Nella Business Intelligence, il Data Warehouse non permette di pensare in “big”

L’espressione Big data non è peregrina e quel “big” sta proprio a sottolineare l’enorme quantità di dati che vengono generati in azienda (attraverso processi, acquisti, relazioni con i clienti, monitorando i macchinari) o che si possono raccogliere al di là del perimetro dell’organizzazione. Una mole di informazioni che si espande a ritmi vertiginosi, in maniera esponenziale e con una incredibile varietà di formati: la sfida sta proprio nel cercare di comprimere o ottimizzarne il volume, garantendo velocità di accesso a prescindere dalla variabilità. Sono appena state citate le famose “tre V” dei Big data (a cui qualcuno in effetti ne aggiunge una quarta, veridicità, e una quinta, valore), le dimensioni che li definiscono e che li circoscrivono, permettendo agli operatori che li trattano di misurarli. Muoversi lungo queste direttrici per alimentare la Business Intelligence e massimizzarne i benefici implica dunque una radicale trasformazione della logica con cui si immagazzinano e si richiamano i dati. Nei classici Data Warehouse, dove i record sono processati e archiviati in maniera strutturata, con formati predefiniti che permettono agli agenti di indirizzare la ricerca e la risposta, vige in pratica un meccanismo per cui a ciascuna applicazione o profilo utente possono corrispondere precisi dataset che contengono gli stessi dati magari necessari ad altre operazioni e che per questo vanno replicati, creando per l’appunto ridondanza oltre che rallentamento dei processi. Un sistema che continua a funzionare bene se si ha bisogno di interrogare il database per attività ordinarie, ma che risulta inefficiente nel momento in cui occorrono analisi più profonde, complesse (con l’incrocio di più sorgenti) e specialmente in real time o quasi.
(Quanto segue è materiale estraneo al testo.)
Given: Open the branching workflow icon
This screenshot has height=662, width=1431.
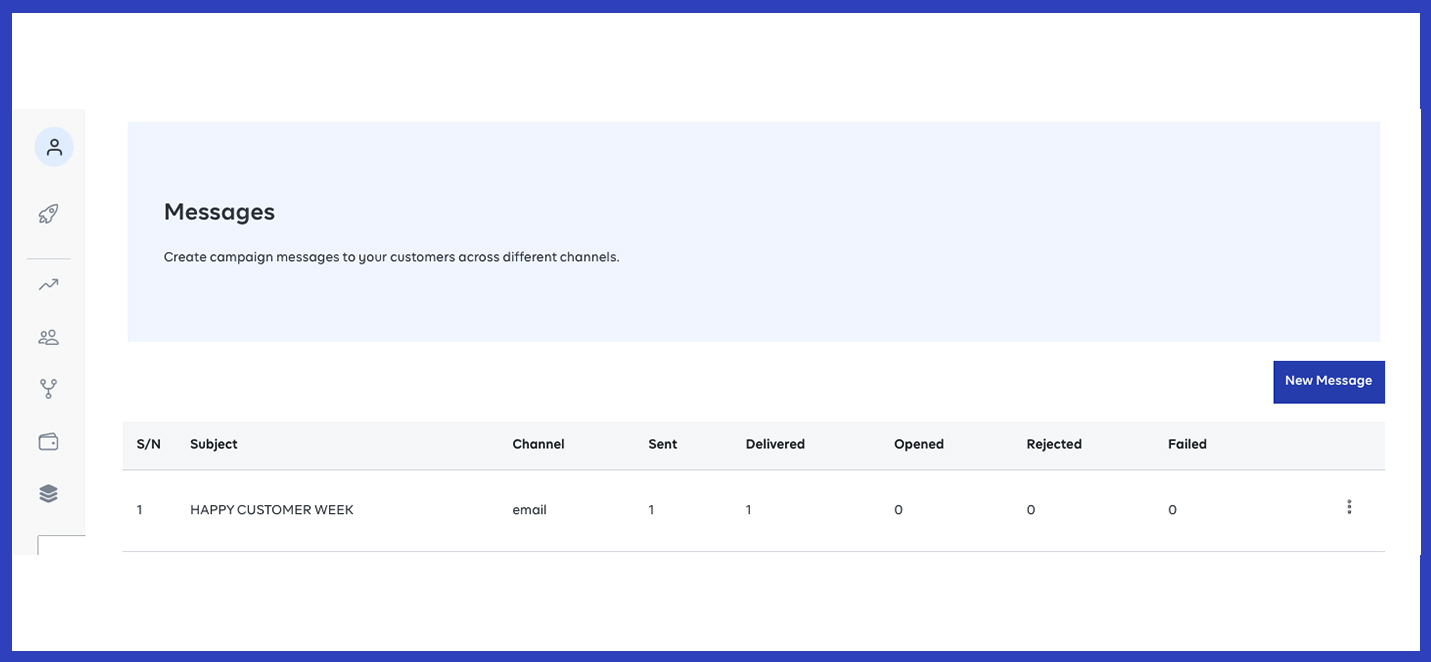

 La flessibilità e la rapidità del Data Lake

Entra in gioco il concetto di Data Lake, un modello di organizzazione del patrimonio informativo che trascende le logiche tradizionali e che abilita, di fatto, la condivisione simultanea di dati non strutturati, conservati nei formati nativi e corredati da tag e metadata che ne permettono l’identificazione. Il sistema è così in grado di trovarli e indirizzarli non tanto in funzione della loro tassonomia, quanto delle loro caratteristiche e dei contenuti che veicolano, risultando più pertinente, più veloce e soprattutto più efficace, non dovendo replicarli dataset per dataset. È evidente che l’adozione di un approccio Data Lake si rivela estremamente utile considerati i volumi crescenti di dati reperibili: utilizzando un Data Warehouse, tutte le informazioni da aggiungere vanno per forza di cose adeguate a quelle già presenti, modificando estensioni e convertendo formati. Mentre con il Data Lake, i dati grezzi possono essere introiettati o anche solo consultati (se per esempio si trovano fisicamente in altri repository o nel Cloud) nativamente, senza bisogno di alterarli. La strategia si rivela particolarmente utile non solo per gestire una mole di informazioni in continua crescita, ma anche per assecondare le esigenze del business nel momento in cui occorrono risultati e risposte tempestive: basti pensare al lancio di un nuovo prodotto, per cui si rende indispensabile una rapida indagine di mercato, o alla verifica della bontà di una procedura da poco introdotta, per correggere in corsa la rotta in caso di stime errate. Naturalmente un approccio di questo tipo non risponde alle necessità di qualsiasi organizzazione: il Data Lake si rivela estremamente efficace solo in presenza di grandi quantità di dati che devono essere processate velocemente e in profondità. Bisogna quindi saper valutare caso per caso e in base alle proprie specifiche esigenze. Una sola cosa è certa: se si vuole giocare davvero la carta della Business Intelligence fondata sui Big data, l’adozione di questo sistema è indispensabile.